Entries supplied Block Start
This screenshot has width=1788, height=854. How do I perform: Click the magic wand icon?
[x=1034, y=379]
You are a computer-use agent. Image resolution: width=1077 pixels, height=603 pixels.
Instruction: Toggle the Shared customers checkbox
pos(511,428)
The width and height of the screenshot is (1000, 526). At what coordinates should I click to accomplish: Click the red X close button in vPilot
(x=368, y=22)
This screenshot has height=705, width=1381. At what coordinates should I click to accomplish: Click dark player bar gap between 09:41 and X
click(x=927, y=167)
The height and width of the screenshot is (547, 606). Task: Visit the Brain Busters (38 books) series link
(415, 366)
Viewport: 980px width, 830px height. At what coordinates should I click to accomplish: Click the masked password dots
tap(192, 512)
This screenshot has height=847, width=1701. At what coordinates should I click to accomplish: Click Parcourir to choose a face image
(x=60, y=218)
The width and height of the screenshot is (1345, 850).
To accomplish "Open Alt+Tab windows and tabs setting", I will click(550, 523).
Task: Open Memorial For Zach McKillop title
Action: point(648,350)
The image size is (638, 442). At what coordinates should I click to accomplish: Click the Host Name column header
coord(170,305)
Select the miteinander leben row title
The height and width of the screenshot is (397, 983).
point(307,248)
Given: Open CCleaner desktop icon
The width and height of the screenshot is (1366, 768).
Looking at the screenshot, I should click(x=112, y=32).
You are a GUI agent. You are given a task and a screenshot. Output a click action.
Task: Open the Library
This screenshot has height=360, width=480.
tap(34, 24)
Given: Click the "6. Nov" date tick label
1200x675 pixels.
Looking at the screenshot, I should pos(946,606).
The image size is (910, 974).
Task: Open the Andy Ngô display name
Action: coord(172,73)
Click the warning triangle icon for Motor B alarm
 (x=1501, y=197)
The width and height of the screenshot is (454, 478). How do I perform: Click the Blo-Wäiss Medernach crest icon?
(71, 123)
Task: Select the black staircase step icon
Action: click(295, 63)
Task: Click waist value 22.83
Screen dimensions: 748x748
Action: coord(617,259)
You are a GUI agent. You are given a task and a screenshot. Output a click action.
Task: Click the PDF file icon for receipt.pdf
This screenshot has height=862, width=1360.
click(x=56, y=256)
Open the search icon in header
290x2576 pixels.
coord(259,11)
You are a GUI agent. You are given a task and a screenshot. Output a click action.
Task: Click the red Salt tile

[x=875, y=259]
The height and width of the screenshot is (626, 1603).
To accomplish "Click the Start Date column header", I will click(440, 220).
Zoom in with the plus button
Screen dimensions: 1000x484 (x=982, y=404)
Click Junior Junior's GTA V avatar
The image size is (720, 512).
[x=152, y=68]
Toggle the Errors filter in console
Entries supplied Block End
# Directions
Every record above is to be transcribed exactly.

# Your response
This screenshot has width=1788, height=854. How do I perform: Click the magic wand icon?
[x=1034, y=379]
You are a computer-use agent. Image resolution: width=1077 pixels, height=603 pixels.
Instruction: Toggle the Shared customers checkbox
pos(511,428)
The width and height of the screenshot is (1000, 526). At what coordinates should I click to accomplish: Click the red X close button in vPilot
(x=368, y=22)
This screenshot has height=705, width=1381. At what coordinates should I click to accomplish: Click dark player bar gap between 09:41 and X
click(x=927, y=167)
The height and width of the screenshot is (547, 606). Task: Visit the Brain Busters (38 books) series link
(415, 366)
Viewport: 980px width, 830px height. At what coordinates should I click to accomplish: Click the masked password dots
tap(192, 512)
This screenshot has height=847, width=1701. At what coordinates should I click to accomplish: Click Parcourir to choose a face image
(x=60, y=218)
The width and height of the screenshot is (1345, 850).
To accomplish "Open Alt+Tab windows and tabs setting", I will click(550, 523).
Task: Open Memorial For Zach McKillop title
Action: point(648,350)
The image size is (638, 442). At what coordinates should I click to accomplish: Click the Host Name column header
coord(170,305)
Select the miteinander leben row title
The height and width of the screenshot is (397, 983).
point(307,248)
Given: Open CCleaner desktop icon
The width and height of the screenshot is (1366, 768).
Looking at the screenshot, I should click(x=112, y=32).
You are a GUI agent. You are given a task and a screenshot. Output a click action.
Task: Open the Library
This screenshot has height=360, width=480.
tap(34, 24)
Given: Click the "6. Nov" date tick label
1200x675 pixels.
Looking at the screenshot, I should pos(946,606).
The image size is (910, 974).
Task: Open the Andy Ngô display name
Action: coord(172,73)
Click the warning triangle icon for Motor B alarm
 (x=1501, y=197)
The width and height of the screenshot is (454, 478). How do I perform: Click the Blo-Wäiss Medernach crest icon?
(71, 123)
Task: Select the black staircase step icon
Action: click(295, 63)
Task: Click waist value 22.83
Screen dimensions: 748x748
Action: coord(617,259)
You are a GUI agent. You are given a task and a screenshot. Output a click action.
Task: Click the PDF file icon for receipt.pdf
This screenshot has height=862, width=1360.
click(x=56, y=256)
Open the search icon in header
290x2576 pixels.
coord(259,11)
You are a GUI agent. You are given a task and a screenshot. Output a click action.
Task: Click the red Salt tile

[x=875, y=259]
The height and width of the screenshot is (626, 1603).
To accomplish "Click the Start Date column header", I will click(440, 220).
Zoom in with the plus button
Screen dimensions: 1000x484 (x=982, y=404)
Click Junior Junior's GTA V avatar
The image size is (720, 512).
[x=152, y=68]
Toggle the Errors filter in console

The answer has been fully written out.